Table 1. Primers used in quantitative reverse transcriptase PCR
Correlation of gene expression was measured using Spearman's rho statistic. Receiver operating curve analysis was used to determine the best cut-off value for survival classification. This cut-off value was then used to analyse survival by log-rank analysis and (was visualised by) Kaplan-Meier survival curves. Hypotheses were tested using a 5% significance level. All tests were two-sided.
Twenty-three surgical samples were obtained from operative specimens removed at the first presentation of the patient's disease and one additional sample was taken from a patient with recurrent disease. All patients underwent de-bulking surgery including total abdominal hysterectomy (TAH), bilateral salpingo-oophorectomy (BSO) and omentectomy followed by carboplatin/paclitaxel-based adjuvant chemotherapy. All patients in this study presented with stage III/IV disease with poorly differentiated serous papillary adenocarcinoma being the predominant histological type. Seven patients presented with primary peritoneal carcinoma. Median survival was 32 months with a range of 1–57 months. Individual clinical details are presented in Table 2. In this series there was no significant correlation between clinical parameters (ascites, degree of differentiation, residual tumor, tumor type or age) and survival.
Table 2. Individual clinical data for the 24 cases of ovarian cancer
Initially, the expression of 20 different Eph and ephrin genes (EphA1-A8, EphB1-4 and 6, ephrin A1-5 and ephrin B1-2) were screened by quantitative real time reverse transcriptase polymerase chain reaction (Q-PCR) on two normal ovaries and ten ovarian cancer specimens. The expression levels of EphA3, A4, A5, A7, A8, B1 and B4 and of ephrin A2, A3, A4, B2 were relatively low in both normal and tumour samples and these genes were not considered further.

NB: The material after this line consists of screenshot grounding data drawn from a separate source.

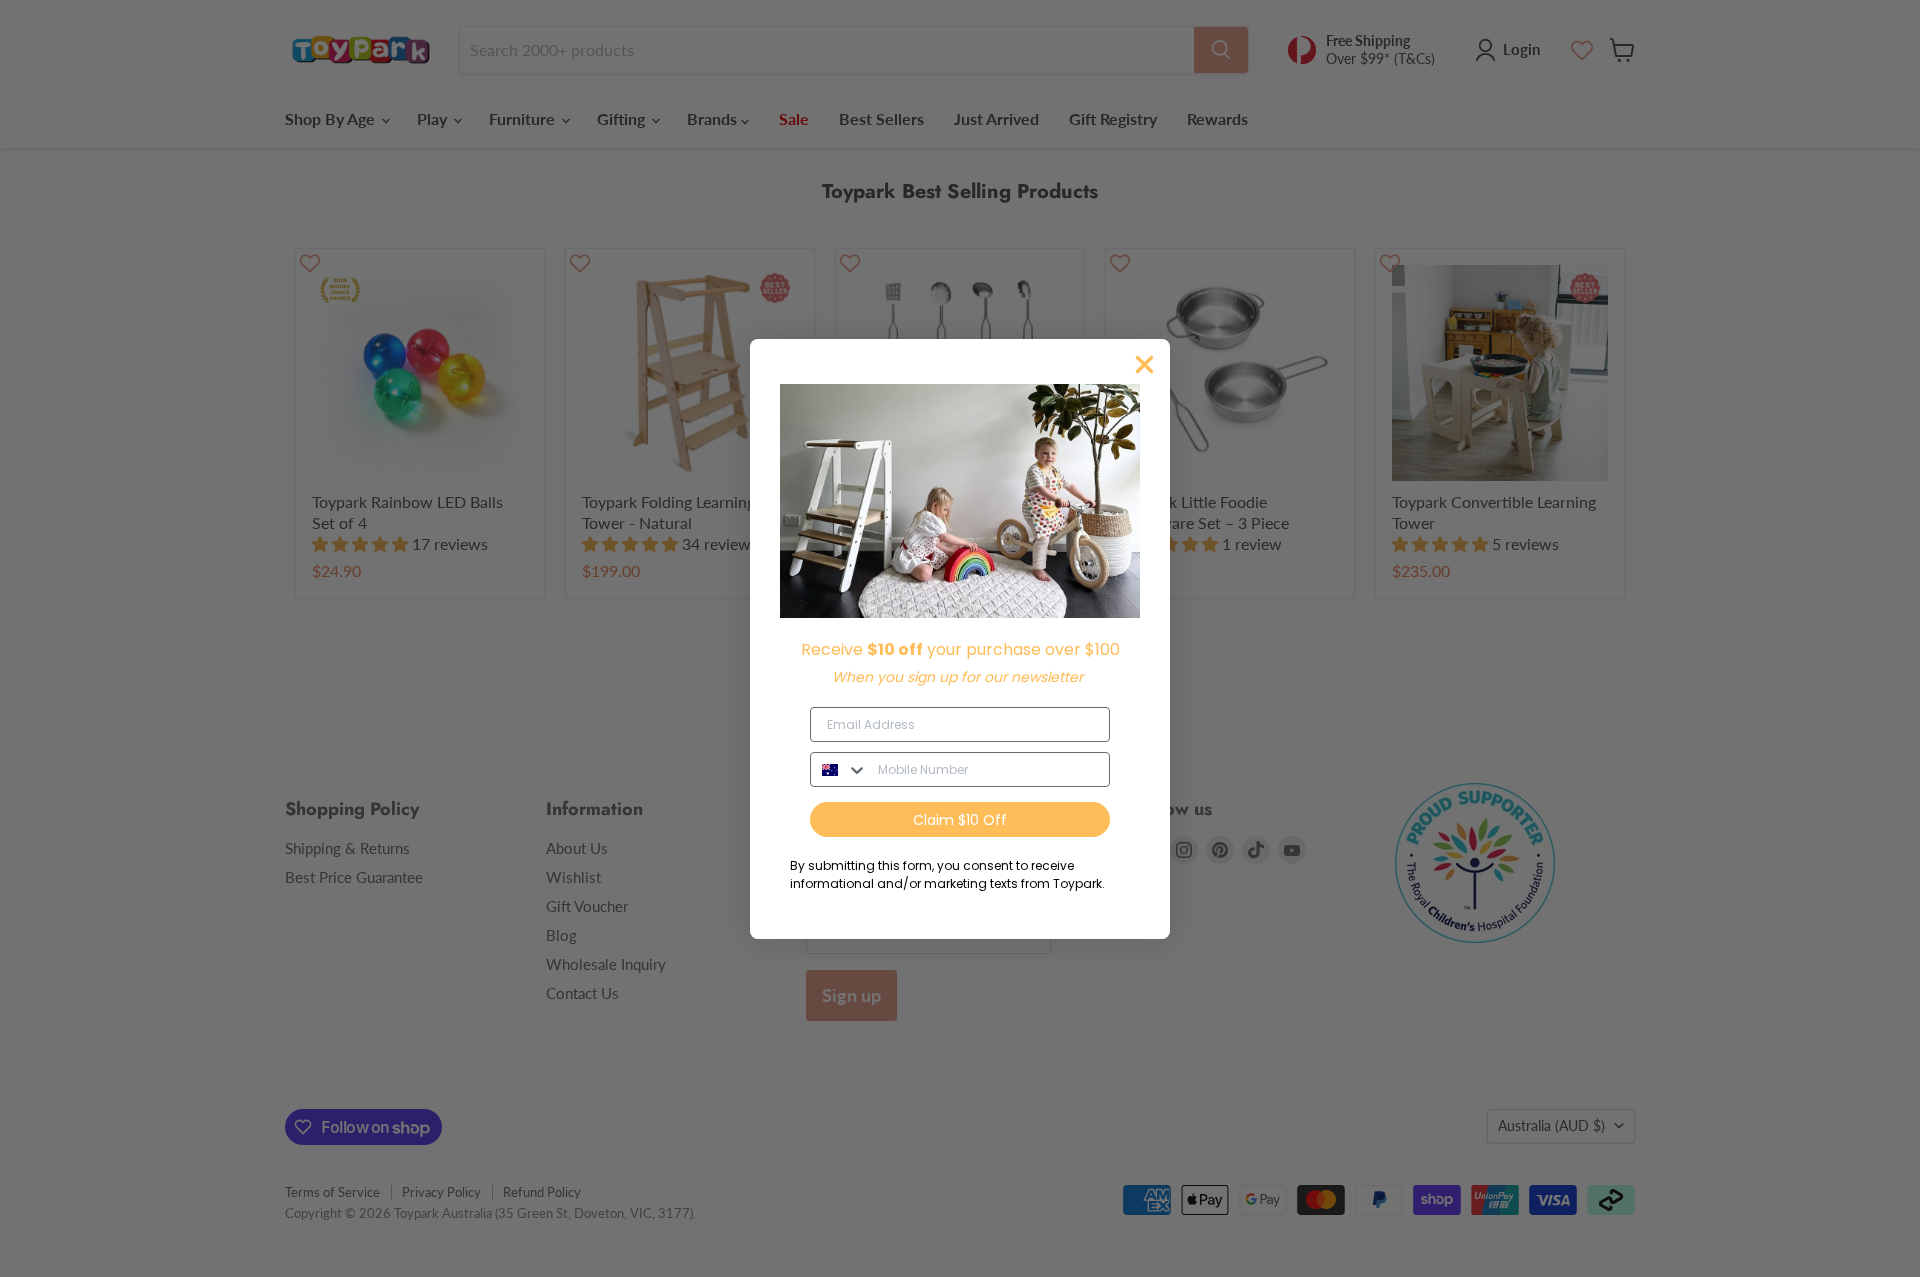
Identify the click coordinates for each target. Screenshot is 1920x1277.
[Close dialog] (1144, 364)
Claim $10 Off (960, 820)
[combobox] (839, 769)
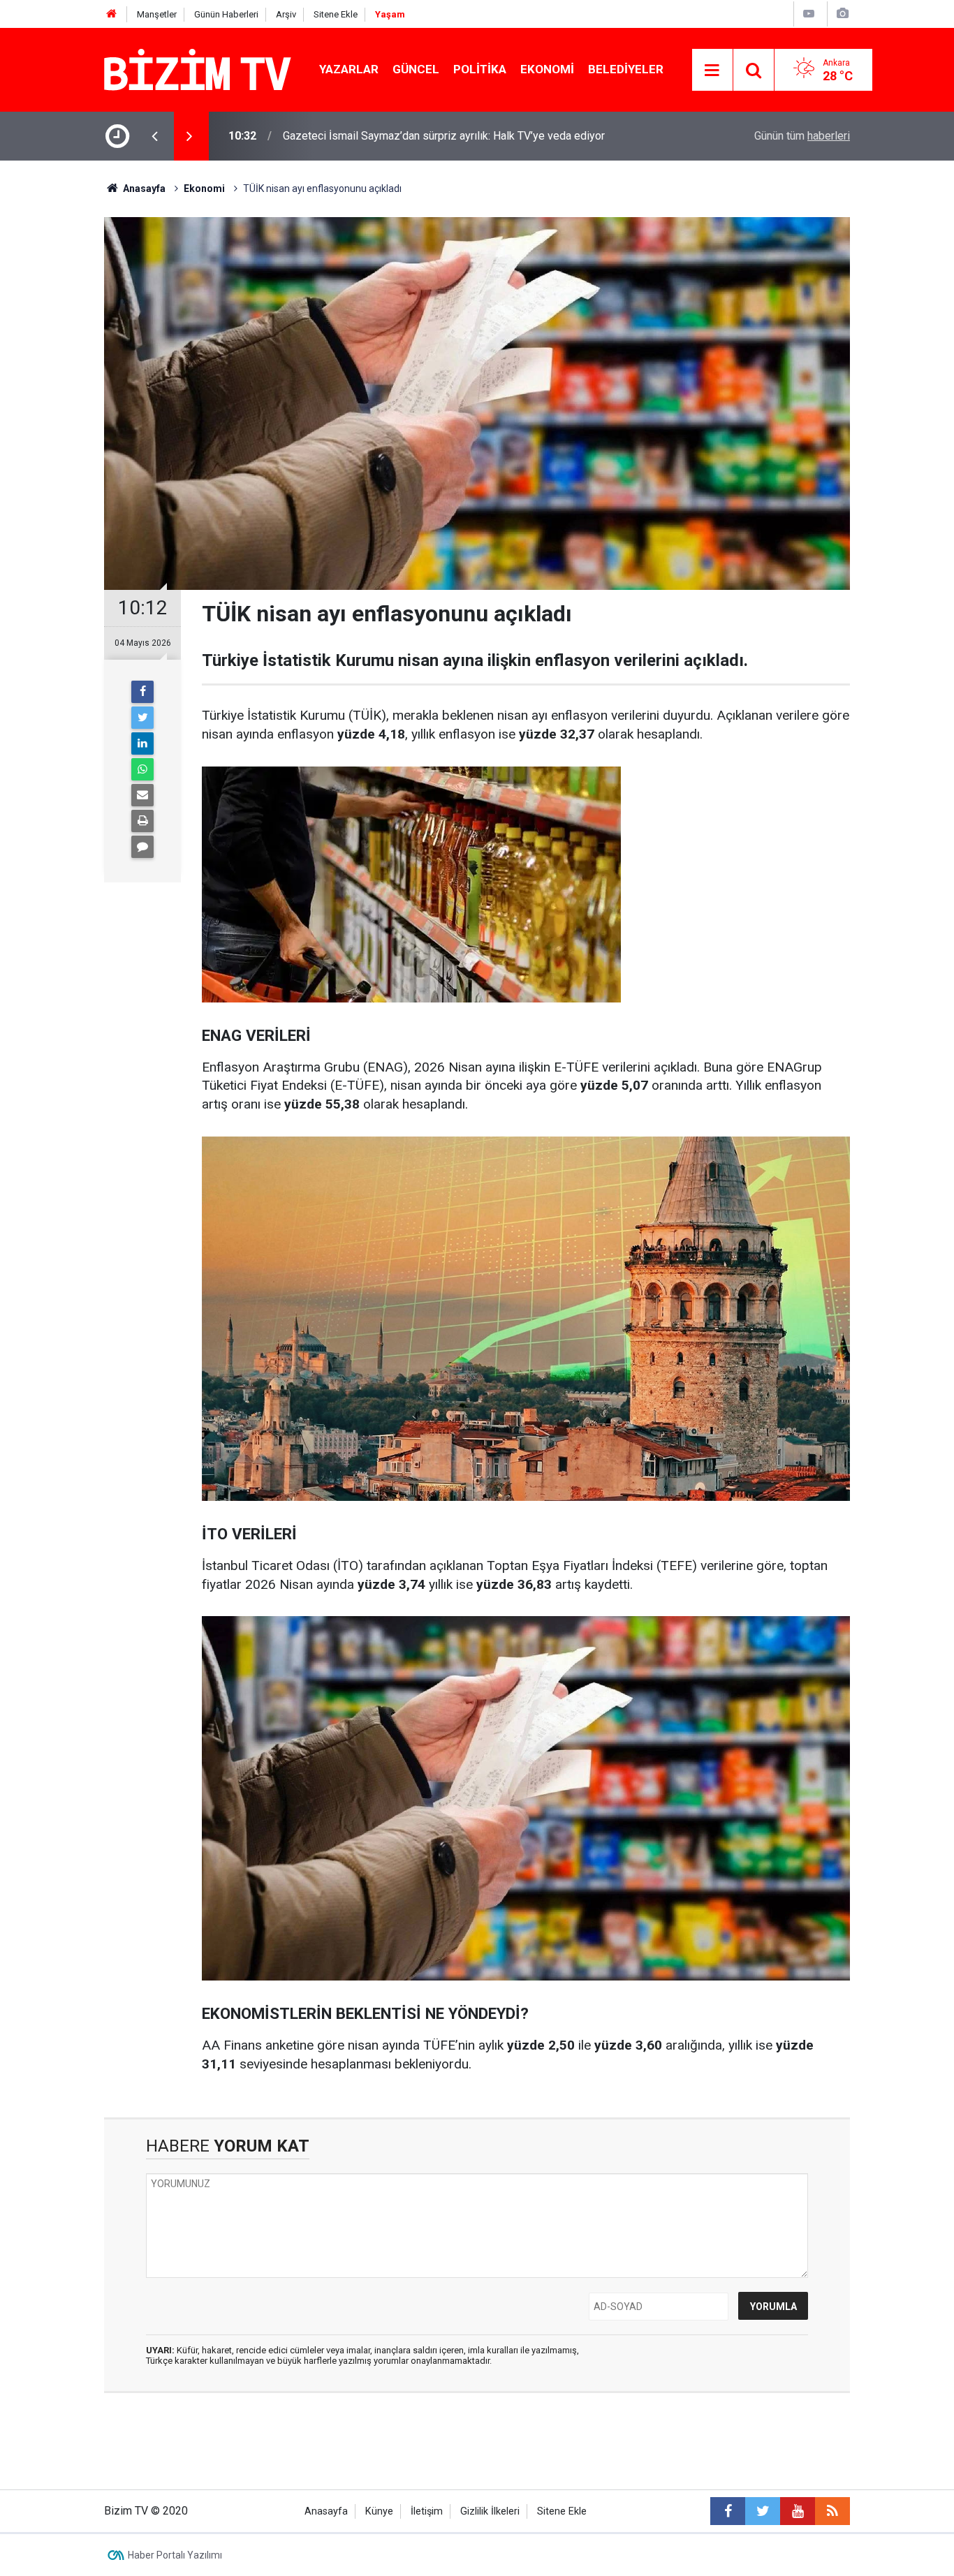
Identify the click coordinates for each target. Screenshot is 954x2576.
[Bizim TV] (197, 68)
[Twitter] (142, 717)
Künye (379, 2511)
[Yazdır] (142, 821)
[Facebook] (142, 692)
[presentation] (154, 136)
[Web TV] (808, 13)
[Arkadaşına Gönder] (142, 795)
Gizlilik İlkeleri (490, 2511)
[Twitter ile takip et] (762, 2511)
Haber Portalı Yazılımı (175, 2555)
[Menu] (712, 70)
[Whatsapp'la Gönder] (142, 769)
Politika (479, 69)
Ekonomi (547, 69)
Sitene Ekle (336, 14)
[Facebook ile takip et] (727, 2511)
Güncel (415, 69)
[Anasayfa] (111, 14)
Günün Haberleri (226, 14)
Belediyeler (625, 69)
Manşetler (157, 14)
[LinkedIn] (142, 743)
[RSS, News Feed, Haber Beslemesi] (832, 2511)
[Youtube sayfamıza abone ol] (797, 2511)
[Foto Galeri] (842, 13)
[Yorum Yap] (142, 847)
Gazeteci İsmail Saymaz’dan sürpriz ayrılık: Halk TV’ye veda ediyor (444, 135)
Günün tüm (802, 135)
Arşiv (286, 14)
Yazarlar (349, 69)
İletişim (427, 2511)
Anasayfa (326, 2511)
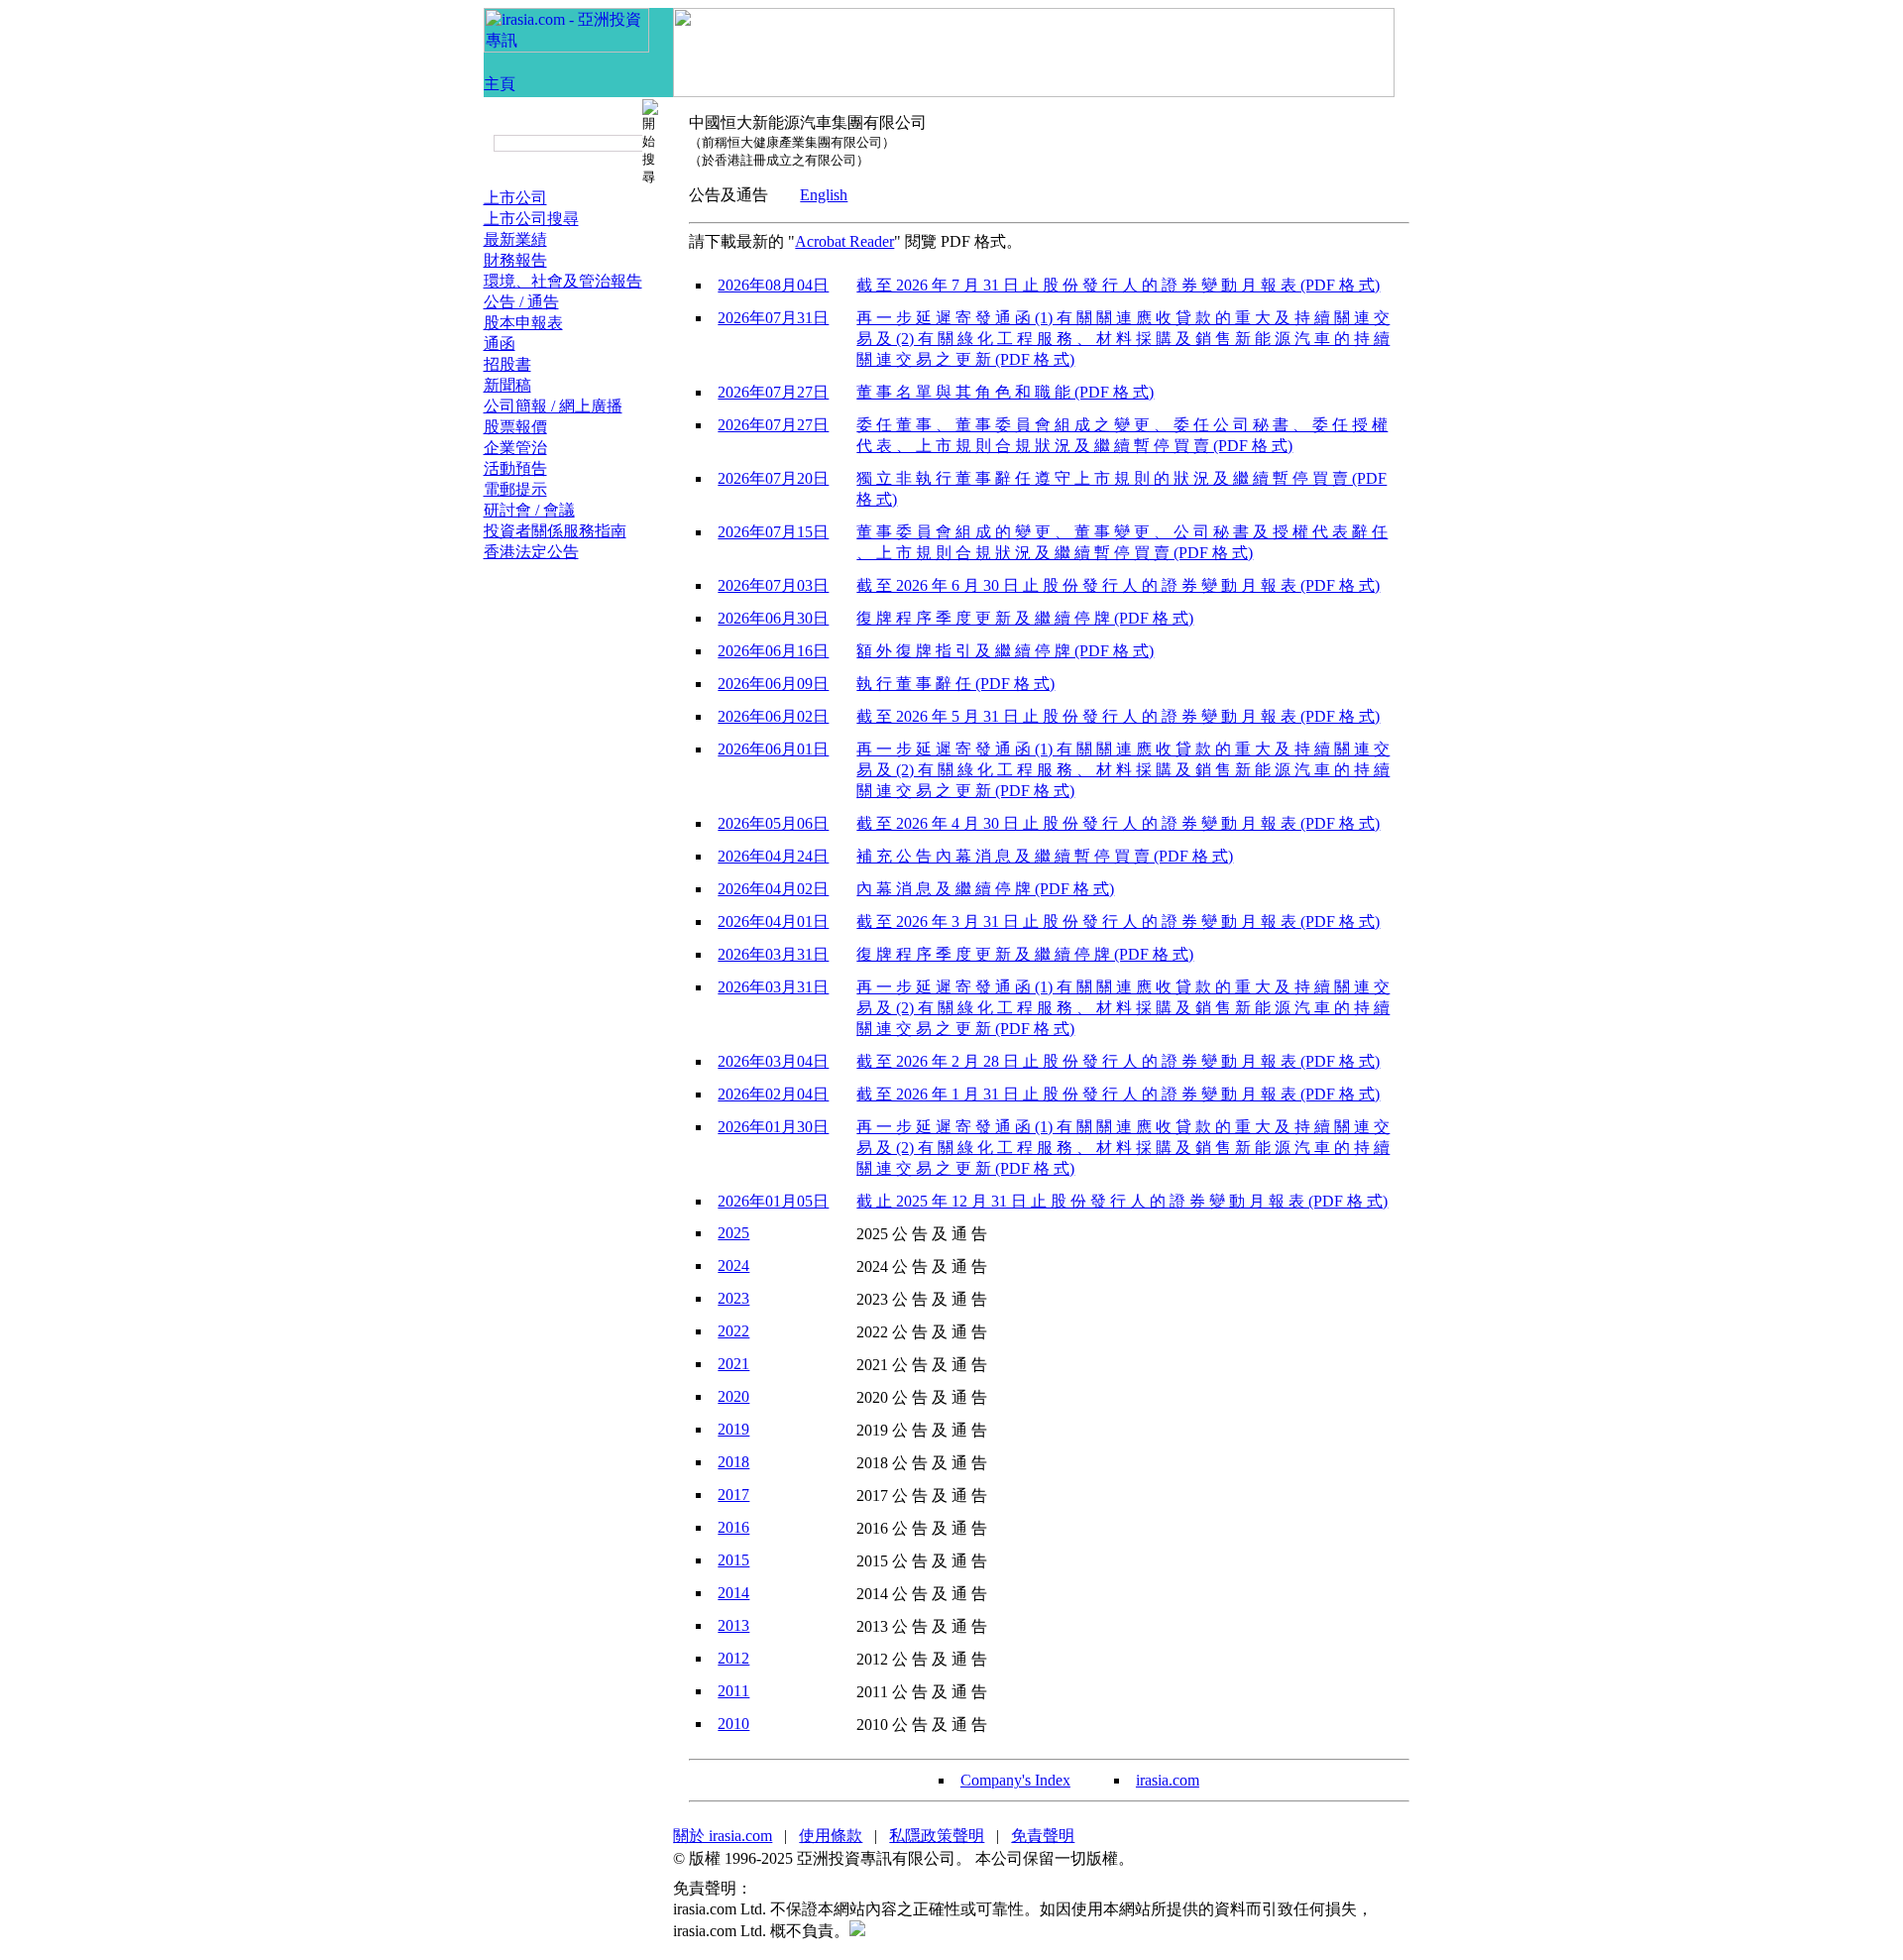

Hence EphA1, EphA2, EphB2, EphB3, EphB6, ephrin A1, ephrin A5 and ephrin B1 were selected for further analysis in an additional fourteen tumor samples, one ovarian cyst and one ovarian adenoma. The expression levels of the two normal ovaries and two non-malignant pathological specimens were averaged and the tumor expression data are presented relative to this average (hereafter referred to as non-malignant control).
Expression of EphA1, EphA2 and ephrin A1
Both EphA1 and EphA2 preferentially interact with ephrin A1 and it was notable that all three were strongly expressed in a proportion of tumors. As shown in Figure 1, EphA1 was the most dramatically over-expressed gene. All tumors showed considerably higher EphA1 expression levels than those in the normal control tissues. In 22/24 tumor samples, EphA1 expression was more than five times the level seen in non-malignant controls.
Figure 1. Transcript number of Eph and ephrin genes in non-malignant (N) and tumorigenic (T) tissues, relative to 108 copies of 18S rRNA shown on a log scale. Whiskers show the 10th–90th percentile range while the shaded areas show the 25th–75th percentile range. The thin and heavy horizontal lines represent the median and the mean respectively.
EphA2 expression in all tumors was comparable to or higher than that observed in non-malignant control samples. More than half (15/23) of the tumors showed expression levels of at least two-fold greater than those seen in non-malignant control tissues, and five tumors showed a level of over-expression of greater than 5-fold.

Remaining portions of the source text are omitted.